%%

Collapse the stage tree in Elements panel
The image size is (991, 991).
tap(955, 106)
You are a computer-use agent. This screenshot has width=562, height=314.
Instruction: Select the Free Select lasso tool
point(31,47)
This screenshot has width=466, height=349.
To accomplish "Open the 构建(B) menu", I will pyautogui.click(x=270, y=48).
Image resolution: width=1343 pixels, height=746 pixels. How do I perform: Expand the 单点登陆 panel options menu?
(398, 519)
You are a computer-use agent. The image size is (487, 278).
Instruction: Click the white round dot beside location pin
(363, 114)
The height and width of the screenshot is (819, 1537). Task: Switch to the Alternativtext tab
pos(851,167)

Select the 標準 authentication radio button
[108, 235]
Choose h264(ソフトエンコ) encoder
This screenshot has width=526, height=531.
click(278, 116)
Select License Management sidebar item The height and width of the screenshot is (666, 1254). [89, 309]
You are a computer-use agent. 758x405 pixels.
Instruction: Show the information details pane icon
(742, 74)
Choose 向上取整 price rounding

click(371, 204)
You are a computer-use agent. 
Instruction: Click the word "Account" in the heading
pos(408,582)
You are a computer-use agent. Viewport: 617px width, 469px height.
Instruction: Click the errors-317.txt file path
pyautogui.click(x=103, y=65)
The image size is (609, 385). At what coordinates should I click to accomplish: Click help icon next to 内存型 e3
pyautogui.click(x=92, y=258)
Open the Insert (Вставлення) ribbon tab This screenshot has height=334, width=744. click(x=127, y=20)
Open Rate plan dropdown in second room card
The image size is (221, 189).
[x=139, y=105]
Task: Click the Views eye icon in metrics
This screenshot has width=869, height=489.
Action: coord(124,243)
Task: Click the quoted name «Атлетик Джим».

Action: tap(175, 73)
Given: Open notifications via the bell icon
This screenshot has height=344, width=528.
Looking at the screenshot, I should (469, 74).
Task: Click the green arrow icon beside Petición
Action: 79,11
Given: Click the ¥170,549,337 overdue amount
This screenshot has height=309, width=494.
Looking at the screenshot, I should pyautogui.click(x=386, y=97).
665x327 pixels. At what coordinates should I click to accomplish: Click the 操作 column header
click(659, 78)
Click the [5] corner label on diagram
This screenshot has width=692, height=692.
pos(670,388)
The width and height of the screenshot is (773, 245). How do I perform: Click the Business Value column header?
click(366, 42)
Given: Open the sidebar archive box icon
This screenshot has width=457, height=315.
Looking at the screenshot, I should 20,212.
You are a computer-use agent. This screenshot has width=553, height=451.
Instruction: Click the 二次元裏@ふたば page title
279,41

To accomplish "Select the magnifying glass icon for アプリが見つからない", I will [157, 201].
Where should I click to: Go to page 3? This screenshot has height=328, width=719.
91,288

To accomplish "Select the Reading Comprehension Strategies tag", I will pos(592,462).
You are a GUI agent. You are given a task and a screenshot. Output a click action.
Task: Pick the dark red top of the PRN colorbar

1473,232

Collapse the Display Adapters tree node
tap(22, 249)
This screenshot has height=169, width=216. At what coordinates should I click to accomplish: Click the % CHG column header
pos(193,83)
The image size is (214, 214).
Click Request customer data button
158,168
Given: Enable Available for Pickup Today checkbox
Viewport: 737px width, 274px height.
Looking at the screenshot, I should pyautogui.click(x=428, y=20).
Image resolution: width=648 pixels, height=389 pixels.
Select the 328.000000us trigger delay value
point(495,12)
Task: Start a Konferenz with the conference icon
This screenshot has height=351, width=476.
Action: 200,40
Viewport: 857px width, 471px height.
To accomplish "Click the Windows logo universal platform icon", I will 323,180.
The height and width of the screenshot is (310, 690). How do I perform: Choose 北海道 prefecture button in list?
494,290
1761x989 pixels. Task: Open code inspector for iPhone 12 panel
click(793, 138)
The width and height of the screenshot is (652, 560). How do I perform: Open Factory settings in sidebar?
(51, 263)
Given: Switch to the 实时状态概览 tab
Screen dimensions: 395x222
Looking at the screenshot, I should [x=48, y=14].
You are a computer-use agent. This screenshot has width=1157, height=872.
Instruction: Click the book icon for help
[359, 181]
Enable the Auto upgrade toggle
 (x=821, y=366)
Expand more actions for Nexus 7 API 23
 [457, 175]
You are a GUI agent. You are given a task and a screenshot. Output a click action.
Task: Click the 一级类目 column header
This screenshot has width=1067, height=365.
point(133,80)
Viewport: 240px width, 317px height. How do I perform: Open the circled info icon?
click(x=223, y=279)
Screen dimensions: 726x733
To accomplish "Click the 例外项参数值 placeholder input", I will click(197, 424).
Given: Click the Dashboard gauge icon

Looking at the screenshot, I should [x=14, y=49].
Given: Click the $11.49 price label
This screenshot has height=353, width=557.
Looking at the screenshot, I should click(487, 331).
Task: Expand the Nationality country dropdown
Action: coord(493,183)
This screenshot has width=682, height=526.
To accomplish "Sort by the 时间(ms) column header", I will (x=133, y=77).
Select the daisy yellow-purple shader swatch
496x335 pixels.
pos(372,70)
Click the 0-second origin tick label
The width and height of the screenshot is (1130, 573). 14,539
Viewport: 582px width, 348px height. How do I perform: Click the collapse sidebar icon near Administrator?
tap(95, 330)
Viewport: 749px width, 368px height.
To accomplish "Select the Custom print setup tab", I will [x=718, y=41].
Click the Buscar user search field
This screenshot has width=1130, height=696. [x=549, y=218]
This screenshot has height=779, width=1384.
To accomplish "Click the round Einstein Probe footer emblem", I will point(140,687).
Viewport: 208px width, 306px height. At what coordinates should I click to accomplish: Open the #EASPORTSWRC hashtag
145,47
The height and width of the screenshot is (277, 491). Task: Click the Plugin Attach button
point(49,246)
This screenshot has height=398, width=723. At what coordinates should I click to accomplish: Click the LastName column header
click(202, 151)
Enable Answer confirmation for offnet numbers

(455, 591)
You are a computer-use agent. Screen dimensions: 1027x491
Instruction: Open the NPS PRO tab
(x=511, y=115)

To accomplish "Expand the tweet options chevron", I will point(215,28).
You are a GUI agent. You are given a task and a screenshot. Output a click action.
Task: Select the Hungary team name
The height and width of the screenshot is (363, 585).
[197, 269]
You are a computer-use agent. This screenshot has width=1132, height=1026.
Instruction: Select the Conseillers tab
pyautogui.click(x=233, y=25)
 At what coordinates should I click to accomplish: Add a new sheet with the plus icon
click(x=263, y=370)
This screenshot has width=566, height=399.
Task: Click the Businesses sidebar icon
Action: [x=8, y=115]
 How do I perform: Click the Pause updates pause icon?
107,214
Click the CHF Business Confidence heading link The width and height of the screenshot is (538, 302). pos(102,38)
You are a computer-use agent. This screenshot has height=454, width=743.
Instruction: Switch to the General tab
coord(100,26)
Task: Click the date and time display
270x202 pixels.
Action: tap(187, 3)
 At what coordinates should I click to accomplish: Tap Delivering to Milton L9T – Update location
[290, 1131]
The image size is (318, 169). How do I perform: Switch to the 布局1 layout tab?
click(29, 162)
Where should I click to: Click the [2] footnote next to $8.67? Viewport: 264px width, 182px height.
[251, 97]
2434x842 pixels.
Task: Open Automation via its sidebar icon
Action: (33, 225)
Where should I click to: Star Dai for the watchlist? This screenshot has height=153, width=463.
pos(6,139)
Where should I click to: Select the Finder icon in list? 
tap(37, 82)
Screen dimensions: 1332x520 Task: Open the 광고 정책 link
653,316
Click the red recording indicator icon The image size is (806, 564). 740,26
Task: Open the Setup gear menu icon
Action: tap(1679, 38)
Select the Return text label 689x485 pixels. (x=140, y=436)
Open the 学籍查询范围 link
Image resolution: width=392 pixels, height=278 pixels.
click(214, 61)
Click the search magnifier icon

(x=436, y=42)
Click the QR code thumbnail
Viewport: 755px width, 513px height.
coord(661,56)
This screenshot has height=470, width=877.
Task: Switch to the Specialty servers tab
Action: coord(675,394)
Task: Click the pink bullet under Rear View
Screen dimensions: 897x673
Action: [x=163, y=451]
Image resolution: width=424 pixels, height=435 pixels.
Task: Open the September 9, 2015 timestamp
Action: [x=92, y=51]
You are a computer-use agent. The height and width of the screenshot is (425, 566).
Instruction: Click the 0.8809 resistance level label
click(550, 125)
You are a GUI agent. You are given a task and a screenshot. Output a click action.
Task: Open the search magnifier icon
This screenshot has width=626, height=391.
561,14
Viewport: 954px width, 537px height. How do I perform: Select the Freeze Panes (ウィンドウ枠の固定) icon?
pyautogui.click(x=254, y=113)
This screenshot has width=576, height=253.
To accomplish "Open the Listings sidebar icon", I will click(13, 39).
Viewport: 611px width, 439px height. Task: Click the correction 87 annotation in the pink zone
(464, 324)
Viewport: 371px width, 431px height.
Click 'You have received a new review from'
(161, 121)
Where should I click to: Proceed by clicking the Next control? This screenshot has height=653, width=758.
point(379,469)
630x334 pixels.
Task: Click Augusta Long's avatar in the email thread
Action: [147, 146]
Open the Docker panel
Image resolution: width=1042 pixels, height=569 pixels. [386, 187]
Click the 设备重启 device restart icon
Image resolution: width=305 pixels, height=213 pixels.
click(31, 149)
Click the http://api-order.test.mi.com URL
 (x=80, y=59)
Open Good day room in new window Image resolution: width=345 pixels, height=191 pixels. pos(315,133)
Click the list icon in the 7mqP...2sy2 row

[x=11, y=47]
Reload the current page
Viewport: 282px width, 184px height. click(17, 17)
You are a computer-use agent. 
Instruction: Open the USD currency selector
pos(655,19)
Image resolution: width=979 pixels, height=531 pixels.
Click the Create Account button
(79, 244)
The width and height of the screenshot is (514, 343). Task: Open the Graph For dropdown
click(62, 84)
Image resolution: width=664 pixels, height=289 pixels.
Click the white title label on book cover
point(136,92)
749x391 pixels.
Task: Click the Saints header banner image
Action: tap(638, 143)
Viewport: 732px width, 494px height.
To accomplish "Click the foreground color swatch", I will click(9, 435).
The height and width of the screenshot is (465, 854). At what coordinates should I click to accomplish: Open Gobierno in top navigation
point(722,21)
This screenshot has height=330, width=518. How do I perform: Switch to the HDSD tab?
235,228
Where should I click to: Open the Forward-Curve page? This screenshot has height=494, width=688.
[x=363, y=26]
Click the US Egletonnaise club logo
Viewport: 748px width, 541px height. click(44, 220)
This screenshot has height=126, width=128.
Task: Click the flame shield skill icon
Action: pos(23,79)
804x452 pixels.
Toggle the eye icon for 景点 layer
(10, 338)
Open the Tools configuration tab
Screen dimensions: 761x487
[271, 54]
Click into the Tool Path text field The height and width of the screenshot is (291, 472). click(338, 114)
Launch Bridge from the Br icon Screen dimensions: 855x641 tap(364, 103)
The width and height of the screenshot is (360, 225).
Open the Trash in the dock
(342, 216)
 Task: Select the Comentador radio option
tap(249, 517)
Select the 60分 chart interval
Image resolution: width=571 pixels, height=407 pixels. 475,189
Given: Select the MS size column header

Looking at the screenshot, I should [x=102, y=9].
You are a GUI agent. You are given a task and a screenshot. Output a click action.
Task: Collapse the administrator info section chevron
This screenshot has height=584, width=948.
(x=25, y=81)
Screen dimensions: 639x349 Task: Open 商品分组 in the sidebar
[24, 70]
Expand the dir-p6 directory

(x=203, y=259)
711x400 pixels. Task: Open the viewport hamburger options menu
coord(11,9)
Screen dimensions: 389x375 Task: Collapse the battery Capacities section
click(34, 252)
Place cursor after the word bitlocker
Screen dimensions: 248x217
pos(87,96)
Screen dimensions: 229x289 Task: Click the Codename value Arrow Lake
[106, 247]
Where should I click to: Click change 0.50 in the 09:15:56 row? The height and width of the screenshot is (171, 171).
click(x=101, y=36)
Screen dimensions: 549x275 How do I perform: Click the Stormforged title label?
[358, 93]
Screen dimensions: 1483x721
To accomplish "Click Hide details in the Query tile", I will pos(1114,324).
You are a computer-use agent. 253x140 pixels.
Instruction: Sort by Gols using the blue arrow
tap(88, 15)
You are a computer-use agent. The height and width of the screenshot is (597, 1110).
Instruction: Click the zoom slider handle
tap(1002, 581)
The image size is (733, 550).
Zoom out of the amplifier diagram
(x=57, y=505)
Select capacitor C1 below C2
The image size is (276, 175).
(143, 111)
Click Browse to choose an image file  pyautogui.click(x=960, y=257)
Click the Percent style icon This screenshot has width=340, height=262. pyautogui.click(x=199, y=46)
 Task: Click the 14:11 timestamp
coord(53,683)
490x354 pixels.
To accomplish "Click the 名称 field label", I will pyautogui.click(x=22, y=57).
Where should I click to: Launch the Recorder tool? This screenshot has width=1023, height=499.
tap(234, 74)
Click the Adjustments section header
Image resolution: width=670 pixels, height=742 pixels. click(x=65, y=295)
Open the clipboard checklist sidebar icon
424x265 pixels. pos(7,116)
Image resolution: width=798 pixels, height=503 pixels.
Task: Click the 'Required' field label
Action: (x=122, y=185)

%%

Please filter the entries above down to the lines holding "chevron" and copy them.

To accomplish "Expand the tweet options chevron", I will point(215,28).
Task: Collapse the administrator info section chevron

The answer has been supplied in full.